What is required
Once the line containing "Image resolution: width=927" is found in the entries below, reproduce it and every line after it, stopping at and including the line containing "Given: Click the blue"; reproduce nothing else, and keep each line exact.

*** Opening of Source material ***

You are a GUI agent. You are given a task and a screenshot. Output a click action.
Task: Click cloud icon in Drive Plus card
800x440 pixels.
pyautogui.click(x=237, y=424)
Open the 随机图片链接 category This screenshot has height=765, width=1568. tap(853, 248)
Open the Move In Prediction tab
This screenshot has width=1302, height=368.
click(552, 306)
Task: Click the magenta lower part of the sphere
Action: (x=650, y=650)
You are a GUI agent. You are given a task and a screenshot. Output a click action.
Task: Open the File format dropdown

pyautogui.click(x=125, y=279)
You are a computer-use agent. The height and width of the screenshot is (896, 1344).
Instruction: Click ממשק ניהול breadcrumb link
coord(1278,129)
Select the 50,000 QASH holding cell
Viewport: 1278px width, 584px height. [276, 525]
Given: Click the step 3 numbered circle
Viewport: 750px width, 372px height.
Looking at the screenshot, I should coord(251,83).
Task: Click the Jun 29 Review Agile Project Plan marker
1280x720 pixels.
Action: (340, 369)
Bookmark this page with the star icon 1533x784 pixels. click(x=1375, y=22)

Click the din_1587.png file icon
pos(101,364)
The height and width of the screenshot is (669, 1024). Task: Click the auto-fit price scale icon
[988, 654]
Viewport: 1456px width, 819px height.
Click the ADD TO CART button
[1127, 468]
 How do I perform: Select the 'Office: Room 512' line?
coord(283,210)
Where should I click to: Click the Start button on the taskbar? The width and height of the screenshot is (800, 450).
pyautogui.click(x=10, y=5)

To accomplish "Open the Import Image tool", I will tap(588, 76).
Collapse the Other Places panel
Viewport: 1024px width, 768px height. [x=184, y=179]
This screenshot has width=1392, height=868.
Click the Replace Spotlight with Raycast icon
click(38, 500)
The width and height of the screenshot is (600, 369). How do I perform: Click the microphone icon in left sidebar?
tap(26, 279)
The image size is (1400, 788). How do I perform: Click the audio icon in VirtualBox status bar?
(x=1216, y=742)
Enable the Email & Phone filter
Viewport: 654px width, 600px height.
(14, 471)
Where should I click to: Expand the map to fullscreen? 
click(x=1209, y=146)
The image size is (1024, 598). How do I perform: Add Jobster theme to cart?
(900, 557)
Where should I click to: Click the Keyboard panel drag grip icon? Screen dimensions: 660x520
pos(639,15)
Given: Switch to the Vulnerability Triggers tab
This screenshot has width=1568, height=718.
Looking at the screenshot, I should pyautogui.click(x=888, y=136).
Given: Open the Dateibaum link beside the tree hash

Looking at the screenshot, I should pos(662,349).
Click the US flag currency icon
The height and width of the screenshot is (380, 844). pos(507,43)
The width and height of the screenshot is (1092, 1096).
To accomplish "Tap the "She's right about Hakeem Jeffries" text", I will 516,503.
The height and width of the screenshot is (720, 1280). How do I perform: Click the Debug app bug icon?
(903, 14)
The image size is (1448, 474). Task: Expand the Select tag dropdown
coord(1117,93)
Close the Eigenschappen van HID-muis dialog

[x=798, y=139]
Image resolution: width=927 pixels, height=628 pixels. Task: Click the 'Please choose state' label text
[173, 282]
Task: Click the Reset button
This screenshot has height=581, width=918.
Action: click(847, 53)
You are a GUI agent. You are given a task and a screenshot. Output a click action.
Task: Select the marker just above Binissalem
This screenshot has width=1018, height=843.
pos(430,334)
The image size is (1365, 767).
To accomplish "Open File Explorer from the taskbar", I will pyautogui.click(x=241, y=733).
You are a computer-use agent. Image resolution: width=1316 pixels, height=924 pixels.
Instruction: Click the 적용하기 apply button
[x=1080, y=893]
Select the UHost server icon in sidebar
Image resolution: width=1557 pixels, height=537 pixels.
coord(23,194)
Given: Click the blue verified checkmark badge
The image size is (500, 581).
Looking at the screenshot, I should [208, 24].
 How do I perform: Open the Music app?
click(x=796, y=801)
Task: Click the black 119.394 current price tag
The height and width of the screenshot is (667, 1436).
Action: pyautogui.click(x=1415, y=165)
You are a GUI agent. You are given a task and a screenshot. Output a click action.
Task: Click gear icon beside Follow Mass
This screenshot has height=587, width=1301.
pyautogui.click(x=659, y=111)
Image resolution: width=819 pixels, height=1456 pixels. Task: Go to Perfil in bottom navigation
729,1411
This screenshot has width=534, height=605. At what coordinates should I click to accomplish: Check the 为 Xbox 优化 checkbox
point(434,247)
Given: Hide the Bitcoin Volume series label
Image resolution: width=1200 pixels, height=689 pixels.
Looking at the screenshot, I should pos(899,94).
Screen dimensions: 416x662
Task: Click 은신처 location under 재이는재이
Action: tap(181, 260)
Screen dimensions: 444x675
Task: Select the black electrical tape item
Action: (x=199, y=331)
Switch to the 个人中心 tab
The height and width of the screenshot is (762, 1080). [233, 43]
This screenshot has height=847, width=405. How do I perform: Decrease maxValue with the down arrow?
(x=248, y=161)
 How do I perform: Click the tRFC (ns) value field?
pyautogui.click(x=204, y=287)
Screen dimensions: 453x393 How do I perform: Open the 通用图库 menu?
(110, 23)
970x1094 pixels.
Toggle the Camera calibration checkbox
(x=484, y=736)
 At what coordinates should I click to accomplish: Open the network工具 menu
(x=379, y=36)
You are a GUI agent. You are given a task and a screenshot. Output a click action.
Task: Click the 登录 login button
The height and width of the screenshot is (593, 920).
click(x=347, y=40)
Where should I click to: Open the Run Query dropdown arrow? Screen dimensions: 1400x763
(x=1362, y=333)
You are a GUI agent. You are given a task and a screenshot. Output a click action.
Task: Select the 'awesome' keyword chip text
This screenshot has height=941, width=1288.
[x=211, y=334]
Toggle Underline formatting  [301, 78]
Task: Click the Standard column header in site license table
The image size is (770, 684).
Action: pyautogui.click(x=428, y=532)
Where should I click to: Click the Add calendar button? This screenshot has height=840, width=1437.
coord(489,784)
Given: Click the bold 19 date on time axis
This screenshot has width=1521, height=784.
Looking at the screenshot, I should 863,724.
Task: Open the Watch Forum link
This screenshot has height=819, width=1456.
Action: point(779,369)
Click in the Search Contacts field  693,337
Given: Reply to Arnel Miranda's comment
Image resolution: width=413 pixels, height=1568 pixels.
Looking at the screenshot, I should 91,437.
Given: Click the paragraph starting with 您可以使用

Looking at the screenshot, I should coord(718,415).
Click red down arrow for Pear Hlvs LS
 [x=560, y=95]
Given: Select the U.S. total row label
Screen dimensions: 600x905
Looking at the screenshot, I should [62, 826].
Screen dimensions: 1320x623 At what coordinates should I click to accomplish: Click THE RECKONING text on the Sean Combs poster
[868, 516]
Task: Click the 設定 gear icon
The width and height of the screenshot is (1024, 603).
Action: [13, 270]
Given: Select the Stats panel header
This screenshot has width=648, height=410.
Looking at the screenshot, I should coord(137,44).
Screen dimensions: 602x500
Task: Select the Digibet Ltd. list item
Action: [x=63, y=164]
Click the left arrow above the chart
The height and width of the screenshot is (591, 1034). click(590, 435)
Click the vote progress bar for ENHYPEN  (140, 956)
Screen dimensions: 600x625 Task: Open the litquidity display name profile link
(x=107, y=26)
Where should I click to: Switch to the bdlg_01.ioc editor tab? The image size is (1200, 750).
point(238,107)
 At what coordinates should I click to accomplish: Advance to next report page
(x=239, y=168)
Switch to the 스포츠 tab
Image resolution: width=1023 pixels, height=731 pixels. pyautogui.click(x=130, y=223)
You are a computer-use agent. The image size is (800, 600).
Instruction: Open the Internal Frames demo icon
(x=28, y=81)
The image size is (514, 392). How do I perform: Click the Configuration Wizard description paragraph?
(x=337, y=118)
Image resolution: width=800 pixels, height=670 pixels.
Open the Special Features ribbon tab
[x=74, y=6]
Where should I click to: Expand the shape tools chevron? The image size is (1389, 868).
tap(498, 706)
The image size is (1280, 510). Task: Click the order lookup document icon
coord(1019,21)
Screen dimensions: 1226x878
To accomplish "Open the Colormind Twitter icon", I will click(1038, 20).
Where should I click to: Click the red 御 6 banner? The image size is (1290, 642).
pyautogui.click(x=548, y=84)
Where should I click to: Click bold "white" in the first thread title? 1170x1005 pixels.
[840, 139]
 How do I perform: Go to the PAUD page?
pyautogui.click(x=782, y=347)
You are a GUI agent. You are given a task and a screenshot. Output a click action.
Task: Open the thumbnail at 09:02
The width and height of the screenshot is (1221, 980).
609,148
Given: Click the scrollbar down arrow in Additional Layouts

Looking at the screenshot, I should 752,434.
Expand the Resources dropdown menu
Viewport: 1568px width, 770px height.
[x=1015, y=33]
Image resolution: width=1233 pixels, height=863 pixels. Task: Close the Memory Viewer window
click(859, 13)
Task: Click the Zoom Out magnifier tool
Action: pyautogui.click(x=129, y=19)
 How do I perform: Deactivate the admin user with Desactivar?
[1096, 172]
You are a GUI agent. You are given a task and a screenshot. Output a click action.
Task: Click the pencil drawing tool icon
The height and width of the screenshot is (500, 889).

*** Close of Source material ***

Answer space
Image resolution: width=927 pixels, height=628 pixels. Task: Click the 'Please choose state' label text
[173, 282]
Task: Click the Reset button
This screenshot has height=581, width=918.
Action: click(847, 53)
You are a GUI agent. You are given a task and a screenshot. Output a click action.
Task: Select the marker just above Binissalem
This screenshot has width=1018, height=843.
pos(430,334)
The image size is (1365, 767).
To accomplish "Open File Explorer from the taskbar", I will pyautogui.click(x=241, y=733).
You are a computer-use agent. Image resolution: width=1316 pixels, height=924 pixels.
Instruction: Click the 적용하기 apply button
[x=1080, y=893]
Select the UHost server icon in sidebar
Image resolution: width=1557 pixels, height=537 pixels.
coord(23,194)
Given: Click the blue verified checkmark badge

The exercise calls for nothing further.